Using the information =>
1 – Transcribe the passage on online battery prognostics between "Another related line" and "of online modification.", inclusive.
2 – Pick up the passage on online battery prognostics after its last sentence and continue it.

Reading passage =>
"""

Another related line of work concerns lightweight adaptation, in which only a small subset of parameters is updated while the main backbone remains fixed [31]. The general motivation is to reduce update cost while keeping most backbone parameters fixed during adaptation [31]. This idea is relevant to battery prognostics because online adaptation in battery applications often occurs under strict resource and data constraints [11,13]. A lighter update path can therefore be attractive not only for computational efficiency, but also because it may help reduce adaptation sensitivity when only a short target stream is available [13,28]. Parameter-efficient updating is well suited to deployment-oriented battery personalization when the goal is to preserve the original predictor while limiting the burden of online modification.
The literature reviewed above suggests that the main challenge addressed in this paper lies at the intersection of these three directions. Existing studies have established the importance of SOH/RUL prediction, the need for target-cell personalization, and the relevance of changing temporal context and constrained online updates. However, fewer studies have examined these issues jointly in a controlled online-transfer setting while keeping the backbone architecture and fixed input length unchanged. Rather than proposing a new predictor, the present work investigates whether online personalization can be made more practical by combining a lighter update path with a more flexible effective-history selection rule within the same deployment-oriented baseline. This positioning motivates the method described in Section 3.

3. Method

This section describes the proposed method under the representative online-transfer setting introduced above. To keep the formulation relevant to deployment-oriented battery prognostics, we first define the causal online prediction setup, then describe the baseline, and finally present the two constrained strategies considered in this work: parameter-efficient updating and adaptive history selection.

3.1. Problem Setup

For each cell, the data arrive as a time-ordered sequence of charge–discharge cycles. At online step t, the predictor receives an input constructed only from information available up to that step and produces updated estimates of the target health variables under a strictly causal protocol. The exact rule used to construct the input sequence is described later together with the baseline and the adaptive history-selection mechanism.
The model predicts two quantities simultaneously: RUL and a capacity-based SOH proxy, represented here by discharge capacity (mAh).
Formally, let f ( · ; θ ) denote the predictor. Given the sampled input x t at step t, the model outputs y ^ t rul and y ^ t soh , which correspond to the predicted RUL and capacity, respectively. As noted above, both prediction and adaptation at step t use only observations available up to that step.

3.2. Backbone Model and Baseline Setting

As the baseline, we use the same backbone architecture adopted in the representative online transfer learning framework [8]: a CNN–LSTM predictor with two output heads for RUL and SOH, where SOH is represented by capacity. For online battery prognostics under deployment constraints, the input size is fixed: the model [8] always takes 10 sampled recent cycles as input in this work. This setting ensures a fair comparison because all methods use the same input length and the same backbone structure.

"""

Information provided =>
"""

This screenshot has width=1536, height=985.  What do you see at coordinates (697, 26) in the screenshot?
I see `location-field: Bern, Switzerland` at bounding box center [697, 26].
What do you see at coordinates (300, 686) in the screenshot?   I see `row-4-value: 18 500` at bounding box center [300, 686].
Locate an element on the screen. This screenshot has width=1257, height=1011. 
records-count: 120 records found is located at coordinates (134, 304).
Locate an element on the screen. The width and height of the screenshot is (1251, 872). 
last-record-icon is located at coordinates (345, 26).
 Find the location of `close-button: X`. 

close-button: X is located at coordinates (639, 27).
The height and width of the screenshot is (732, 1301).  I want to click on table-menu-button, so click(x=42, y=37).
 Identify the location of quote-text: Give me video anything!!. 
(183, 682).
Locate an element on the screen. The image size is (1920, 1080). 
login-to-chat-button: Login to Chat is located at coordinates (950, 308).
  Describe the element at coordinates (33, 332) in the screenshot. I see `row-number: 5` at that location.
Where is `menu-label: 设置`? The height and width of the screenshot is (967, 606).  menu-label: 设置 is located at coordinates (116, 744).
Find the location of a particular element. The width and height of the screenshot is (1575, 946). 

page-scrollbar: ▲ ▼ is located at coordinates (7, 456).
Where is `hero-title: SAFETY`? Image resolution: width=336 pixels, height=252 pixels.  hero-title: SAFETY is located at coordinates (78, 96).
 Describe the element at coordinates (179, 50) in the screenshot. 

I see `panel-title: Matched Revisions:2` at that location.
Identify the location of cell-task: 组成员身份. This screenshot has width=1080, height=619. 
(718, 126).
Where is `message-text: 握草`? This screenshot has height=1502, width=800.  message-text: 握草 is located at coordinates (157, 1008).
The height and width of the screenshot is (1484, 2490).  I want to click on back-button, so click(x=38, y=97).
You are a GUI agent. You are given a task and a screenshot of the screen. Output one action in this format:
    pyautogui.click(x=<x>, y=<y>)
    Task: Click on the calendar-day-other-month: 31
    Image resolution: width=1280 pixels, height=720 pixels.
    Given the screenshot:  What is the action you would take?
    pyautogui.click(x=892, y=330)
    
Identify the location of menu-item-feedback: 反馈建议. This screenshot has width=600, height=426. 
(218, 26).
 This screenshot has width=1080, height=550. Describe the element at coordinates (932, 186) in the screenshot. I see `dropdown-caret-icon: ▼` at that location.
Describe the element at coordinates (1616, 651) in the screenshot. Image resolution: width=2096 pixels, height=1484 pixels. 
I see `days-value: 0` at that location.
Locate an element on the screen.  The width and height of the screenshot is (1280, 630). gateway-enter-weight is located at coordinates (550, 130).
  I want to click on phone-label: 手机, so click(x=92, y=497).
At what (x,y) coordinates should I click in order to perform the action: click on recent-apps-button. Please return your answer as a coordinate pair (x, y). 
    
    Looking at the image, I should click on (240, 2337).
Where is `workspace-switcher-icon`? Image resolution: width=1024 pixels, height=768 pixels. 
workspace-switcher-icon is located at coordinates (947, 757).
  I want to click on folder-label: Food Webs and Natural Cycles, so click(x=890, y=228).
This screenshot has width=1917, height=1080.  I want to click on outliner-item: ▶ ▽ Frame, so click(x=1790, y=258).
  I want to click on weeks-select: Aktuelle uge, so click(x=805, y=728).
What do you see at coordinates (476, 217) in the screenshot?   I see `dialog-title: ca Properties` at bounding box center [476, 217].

"""

Your responses =>
1 –
Another related line of work concerns lightweight adaptation, in which only a small subset of parameters is updated while the main backbone remains fixed [31]. The general motivation is to reduce update cost while keeping most backbone parameters fixed during adaptation [31]. This idea is relevant to battery prognostics because online adaptation in battery applications often occurs under strict resource and data constraints [11,13]. A lighter update path can therefore be attractive not only for computational efficiency, but also because it may help reduce adaptation sensitivity when only a short target stream is available [13,28]. Parameter-efficient updating is well suited to deployment-oriented battery personalization when the goal is to preserve the original predictor while limiting the burden of online modification.

2 –
Under the representative baseline, the model always receives 10 sampled cycles constructed from a fixed recent-history span, and online adaptation updates only the LSTM parameters while the CNN and prediction heads remain frozen [8]. This baseline is retained here as the reference setting. The two modifications examined in this work are introduced separately in Section 3.3 and Section 3.4.

3.3. Parameter-Efficient Online Personalization

Online fine-tuning can be costly and unstable when only limited target data are available, which is a practical concern for deployment-oriented battery management. To reduce the online update cost and improve stability, we freeze the CNN–LSTM backbone and update only a small set of parameters during online personalization. We achieve this by introducing a lightweight adapter module into the network. The adapter is placed after the LSTM encoder and before the prediction heads, allowing it to adjust the shared latent representation with only a small number of additional parameters. Given the latent feature h , the adapter produces
h = h + W u p σ ( W d o w n h ) ,
where W d o w n R d a × d and W u p R d × d a , with d a d , and σ ( · ) is a nonlinear activation function. Here, d denotes the feature dimension (hidden size) of the LSTM output, and d a denotes the adapter bottleneck dimension.
During online adaptation on a target cell, we minimize a multi-task objective:
L = L r u l + λ L s o h .
During this process, only the adapter and the auxiliary SOH head are updated, while the backbone and the RUL head remain fixed. The RUL loss is still back-propagated through the shared representation, allowing the adapter to improve RUL prediction without re-tuning the heavy recurrent backbone. As a result, online optimization is restricted to a small set of parameters, which helps limit update cost and reduces the risk of overfitting when target-cell data are limited.

3.4. Adaptive Temporal Windowing

A fixed history window may not be equally suitable for different degradation rates in online battery prognostics. If degradation is fast, a long history may include outdated information and make adaptation less responsive; if degradation is slow, relying only on a short history may introduce noise. We therefore adopt an adaptive temporal window while keeping the model input length fixed.
The mechanism consists of two steps. At each online step, the method first determines the amount of recent history to use, denoted by W t , and then converts that history into a fixed-length input through strided sampling, so that the model still receives T = 10 sampled cycles. In the present implementation, three candidate spans, { 10 , 20 , 30 } , are used, corresponding to strides { 1 , 2 , 3 } . To select among them without relying on the model’s own predictions, the recent degradation rate is estimated from measured capacity changes. We then choose a sampling stride:
s t = 1 , g t τ h i g h ( fast degradation ) 2 , τ l o w g t < τ h i g h 3 , g t < τ l o w ( slow degradation )
The most recent W t cycles are then selected, and every s t -th cycle is sampled, so that the model always receives exactly T = 10 input cycles. Faster degradation leads to denser sampling of recent history, whereas slower degradation corresponds to a longer effective history span under the same fixed-input requirement.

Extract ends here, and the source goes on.